CAPÍTULO IV - SAMARA (II)

33 6 9
                                    


Cumple con la tarea de escribir. «Me llamo Samara Morris y me encuentro bien», escribe despacio en la primera hoja de la libreta que Saúl acaba de entregarle. Sabe que él finge no estar pendiente de ella, paseándose despacio por su propio consultorio como el visitante de un museo.


«Pero, obvio, tiene que estar pendiente de mí», conversa Samara consigo misma. «Ese es su trabajo».


«A pesar de que estoy bien», continúa escribiendo, «reconozco que necesito ayuda. Le he dado tanta importancia al dolor que olvidé ser feliz. Olvidé lo que me enseñó mi p». No puede continuar. Con un movimiento veloz, suelta el lapicero y ataja la lágrima que alcanza a brotar de su ojo izquierdo, antes de que se derrame; antes de que Saúl, de espaldas a ella, leyendo sin leer los títulos de aquellos libros que a veces les presta a sus pacientes, se percate de aquel pequeño quiebre emocional. Tiene que sobreponerse rápido, dejar de pensar en su padre, dejar de recordar la voz de su padre, dejar de reproducir en su mente la noche en que vio a su padre perder la paciencia y arrojar contra la pared el plato de carne que su esposa acababa de servirle, dejar de revivir la tarde en que regresó del colegio para contarle a su padre que se había ganado aquella beca para irse a estudiar en la capital y no pudo contarle nada porque su padre decidió ese día...


Sobreponerse. Dejar de pensar. Dejar de recordar, a pesar de que eso es lo que Saúl no deja de insistirle que haga en cada sesión.


Termina de escribir lo que él quiere leer y pone el lapicero encima de la libreta cerrada en el centro de la mesa. Recuerda que, de niña, sólo esperaba agradar a sus profesores para obtener de ellos una calificación alta, y, después, un largo abrazo de su padre. «Mi pequeñita inteligente», recuerda que le decía mientras la apretaba fuerte contra su pecho. Ahora, de forma similar, sólo espera una palabra de Saúl. Una sola: «Progreso».


Ambos se dan la espalda: ella en la silla, mirando recta hacia adelante, al extravagante espejo roto que Saúl tiene colgado en la pared, lejos de la puerta y de la única ventana, un espejo de bordes nacarados e irregulares que le hacen recordar la escenografía de una película de Tim Burton; él, mirando los títulos de la pequeña biblioteca, mirando los tomos lustrosos de los ejemplares más recientes y los descoloridos de los más viejos.


—¿Has vuelto a leer algo, Sam? —pregunta Saúl desde el fondo del consultorio—. Hace rato que no hablamos de libros, ahora que lo pienso.


—Es cierto —le confirma ella—. A mí... también me hace falta.


Siguen conversando sin mirarse; Samara lo oye hablar sobre un cuento titulado «Funes, el memorioso», la tremenda historia de un tipo que no era capaz de olvidar.


—¿Te imaginas eso, Sam?
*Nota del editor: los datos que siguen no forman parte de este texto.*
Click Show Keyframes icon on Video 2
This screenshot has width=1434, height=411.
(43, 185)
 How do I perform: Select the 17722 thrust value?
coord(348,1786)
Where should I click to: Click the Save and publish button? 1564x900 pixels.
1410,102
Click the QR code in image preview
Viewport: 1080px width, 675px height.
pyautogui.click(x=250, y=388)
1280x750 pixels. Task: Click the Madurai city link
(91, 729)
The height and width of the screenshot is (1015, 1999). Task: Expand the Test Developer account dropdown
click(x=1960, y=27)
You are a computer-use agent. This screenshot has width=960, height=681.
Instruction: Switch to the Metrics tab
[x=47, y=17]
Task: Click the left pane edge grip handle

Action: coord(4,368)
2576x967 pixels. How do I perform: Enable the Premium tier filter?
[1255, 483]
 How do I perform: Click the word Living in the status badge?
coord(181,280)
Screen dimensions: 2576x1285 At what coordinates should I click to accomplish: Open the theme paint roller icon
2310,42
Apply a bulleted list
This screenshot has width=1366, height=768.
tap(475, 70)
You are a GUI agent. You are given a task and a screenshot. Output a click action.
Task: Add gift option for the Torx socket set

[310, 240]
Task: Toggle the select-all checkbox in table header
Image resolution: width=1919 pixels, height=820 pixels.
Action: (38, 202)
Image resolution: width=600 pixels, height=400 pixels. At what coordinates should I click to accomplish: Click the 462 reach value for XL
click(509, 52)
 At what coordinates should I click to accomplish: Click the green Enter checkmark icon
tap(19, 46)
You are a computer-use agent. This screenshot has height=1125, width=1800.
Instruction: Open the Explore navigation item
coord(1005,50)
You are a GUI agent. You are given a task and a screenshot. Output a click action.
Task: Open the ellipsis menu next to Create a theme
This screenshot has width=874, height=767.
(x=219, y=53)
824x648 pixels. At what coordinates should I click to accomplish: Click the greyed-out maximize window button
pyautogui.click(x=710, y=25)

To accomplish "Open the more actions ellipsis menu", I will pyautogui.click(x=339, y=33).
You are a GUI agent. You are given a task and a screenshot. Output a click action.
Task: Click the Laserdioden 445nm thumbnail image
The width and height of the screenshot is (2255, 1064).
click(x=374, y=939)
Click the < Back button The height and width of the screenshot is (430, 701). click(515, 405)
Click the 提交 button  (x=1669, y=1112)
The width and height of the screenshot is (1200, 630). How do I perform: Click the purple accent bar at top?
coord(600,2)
Alguien que recuerda cada hoja de árbol que ha visto durante toda su vida. Que recuerda cada cara con una precisión fotográfica. Que recuerda cada palabra que ha dicho desde que aprendió a hablar y cada palabra que le han dicho desde que nació.


Samara capta el mensaje y guarda silencio. No quiere odiar a Saúl, pero sabe cuál será su próxima pregunta y odiará tener que contestarla. Odia saber que puede hacerlo. Odia saber que él espera que ella pueda hacerlo.


No se mueve de la silla cuando lo oye caminar en su dirección, cuando lo siente situarse a pocos pasos detrás de ella; cuando huele el discreto aroma Polo Blue Gold que alguno de sus otros pacientes le debe de haber regalado.